Villagers Speak Up as Reservoir Plan Digs Into Their Rice Fields

Villagers in Banteay Meanchey province on Saturday protested against a local military official’s plan to build a reservoir on their land, then sell the dirt at a profit.

The reservoir is being dug over 52 hectares in Serei Saophoan City’s Kompong Svay commune by Brigadier General Plon Dara, commander of the Royal Cambodian Armed Forces in Banteay Meanchey.

Villagers gather on Saturday near an excavator beginning to dig a 52-hectare reservoir that will engulf their rice fields in Banteay Meanchey province's Serei Saophoan City. (Adhoc)
Villagers gather on Saturday near an excavator beginning to dig a 52-hectare reservoir that will engulf their rice fields in Banteay Meanchey province’s Serei Saophoan City. (Adhoc)

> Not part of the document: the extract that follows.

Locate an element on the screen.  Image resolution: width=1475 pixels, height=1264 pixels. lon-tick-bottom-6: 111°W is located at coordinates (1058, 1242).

According to villager Nem Chhun, 39, 120 people from 85 families who stand to lose their rice fields to the reservoir demonstrated outside the provincial government hall on Saturday after excavators moved in and began digging.

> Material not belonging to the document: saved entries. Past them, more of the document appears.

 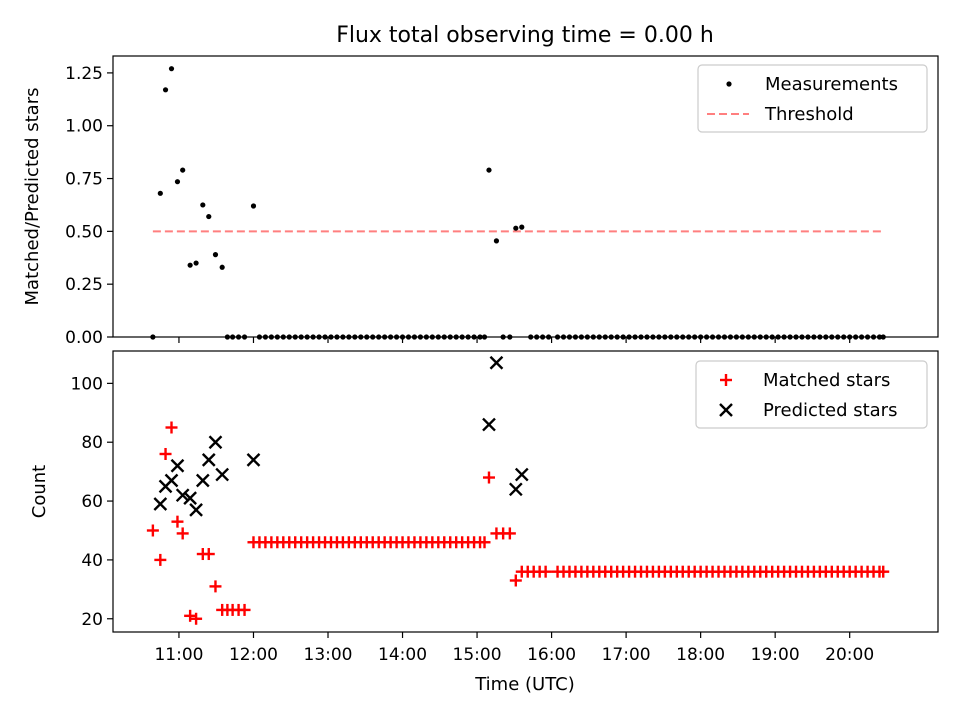 I want to click on legend-predicted-marker, so click(x=726, y=410).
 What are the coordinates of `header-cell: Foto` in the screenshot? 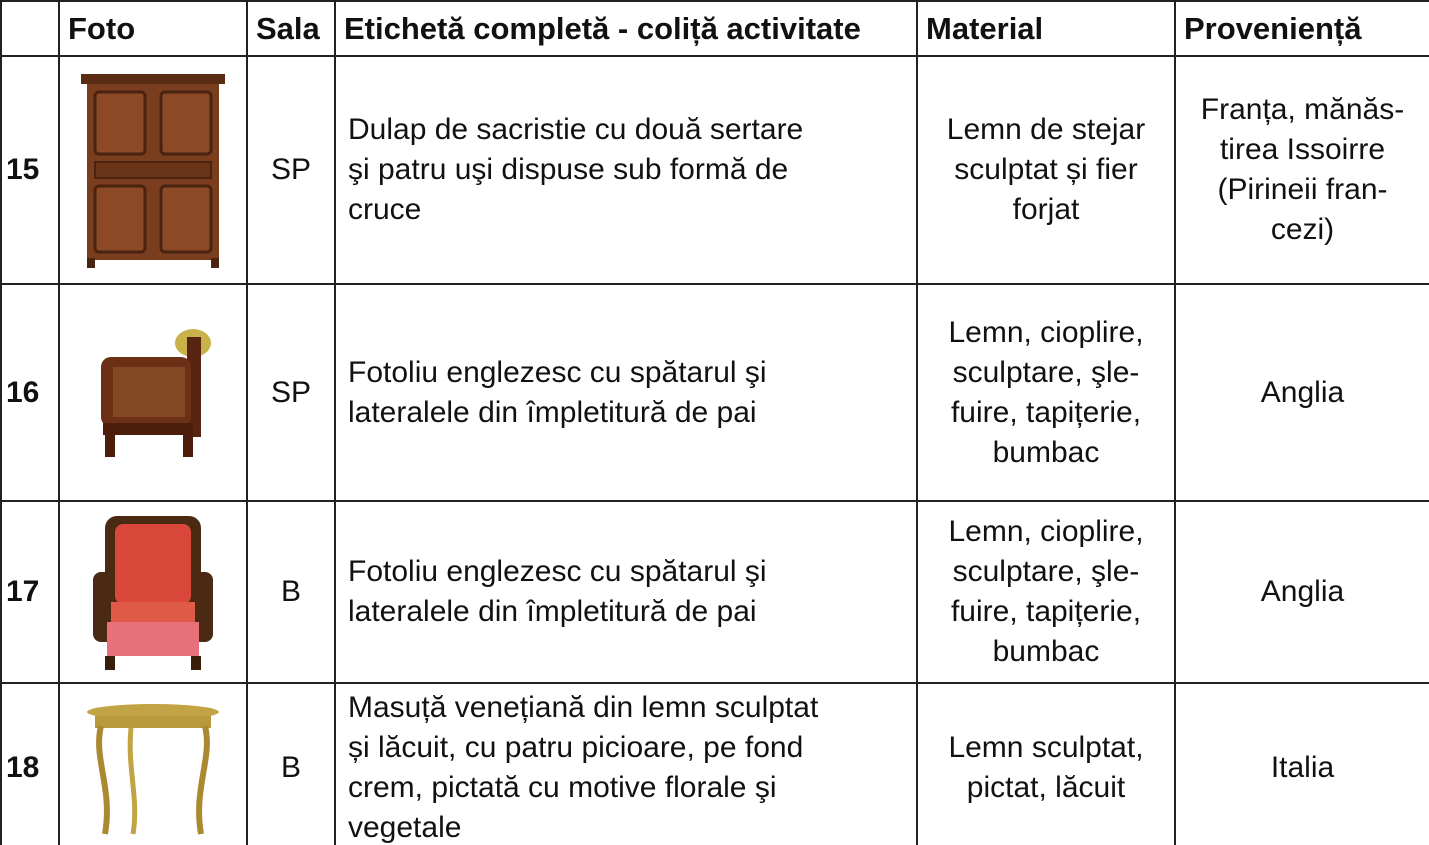 It's located at (153, 28).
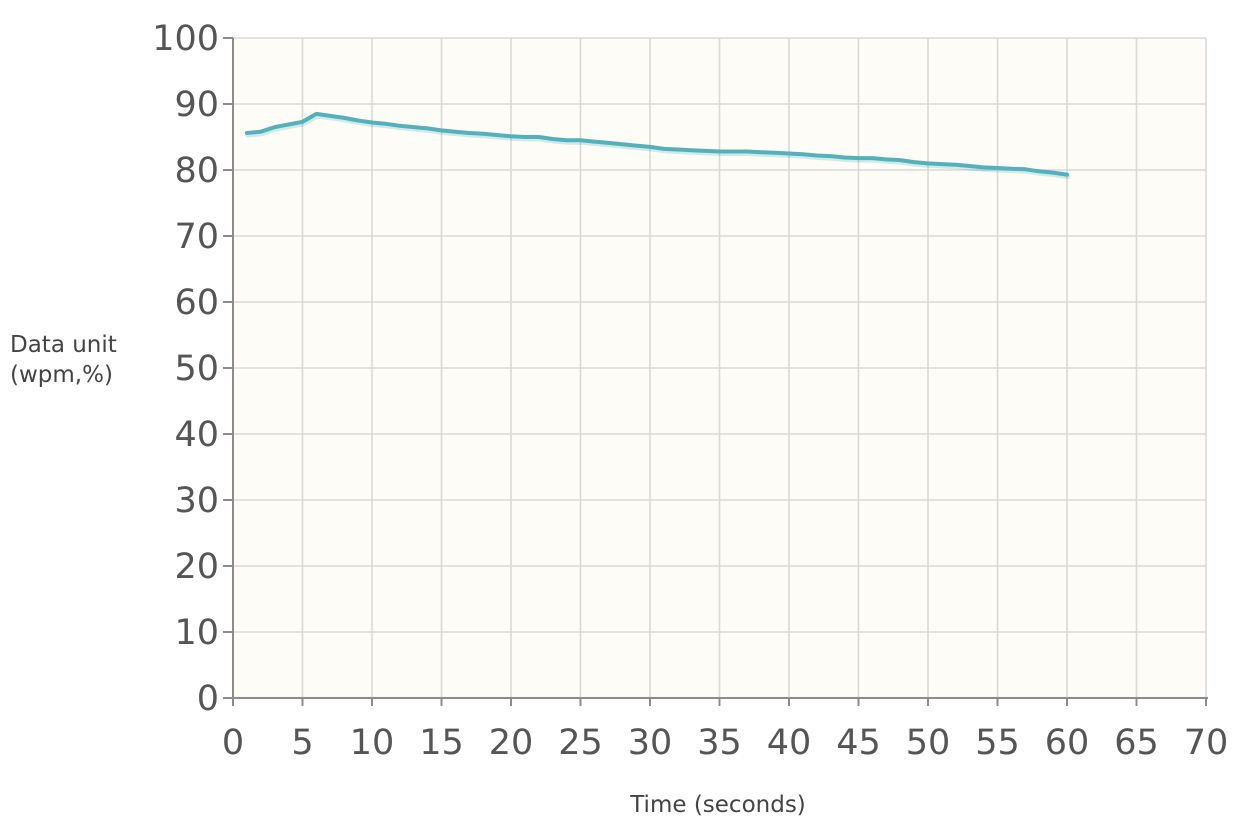 The width and height of the screenshot is (1235, 821). I want to click on x-tick-label-0: 0, so click(233, 743).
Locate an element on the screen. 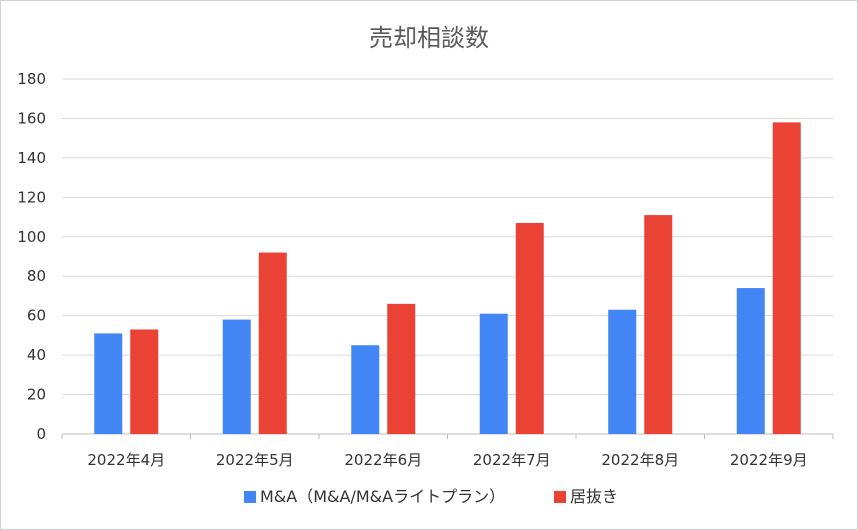 The height and width of the screenshot is (530, 858). y-axis: 0 20 40 60 80 100 120 140 160 180 is located at coordinates (32, 256).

“We protested, demanding that the governor help us, because Mr. Plon Dara is digging up the rice fields and taking the earth for sale,” Ms. Chhun said Sunday, adding that she would lose a 2,500-square-meter plot of land if the digging continued.

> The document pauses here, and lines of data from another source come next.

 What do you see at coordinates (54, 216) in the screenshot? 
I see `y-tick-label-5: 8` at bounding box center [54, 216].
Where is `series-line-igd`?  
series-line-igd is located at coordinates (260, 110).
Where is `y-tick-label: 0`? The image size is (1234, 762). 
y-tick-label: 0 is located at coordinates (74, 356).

“We will burn the excavators if they come back to dig up our rice fields,” she said.

Brigadier General Dara argued that the digging was lawful because his son, Plon Hong, received permission from the Ministry of Water Resources and the provincial government in 2008 to build a reservoir there for irrigation purposes.

“Provincial authorities allowed my family’s company to build the irrigation [reservoir],” he said. “The agreement stated that the company will take the earth from the rice fields and the state will get a water reservoir for irrigation.”

Ms. Chhun, however, said the planned reservoir would be of little use to the protesting villagers if they had no crops.

“We don’t need an irrigation system, because we will have lost all the land here. So how can we cultivate rice with that irrigation?” she said.

She also said the company had not shown residents a plan for the proposed reservoir, and that villagers believed the company was only seeking to excavate and sell the earth.

Provincial administration chief Chhoeun Krayong said the digging had been temporarily halted while local officials discuss the villagers’ demands.

They are asking the government to make the general’s company stop digging the reservoir and replace the earth that had been excavated so far, and are also seeking titles to their farmland, Mr. Krayong said.

“I told the [villager] representatives that we will find a solution for those families for the [first] two requests only, but we are not able to issue land titles for those families because this is state land,” he said.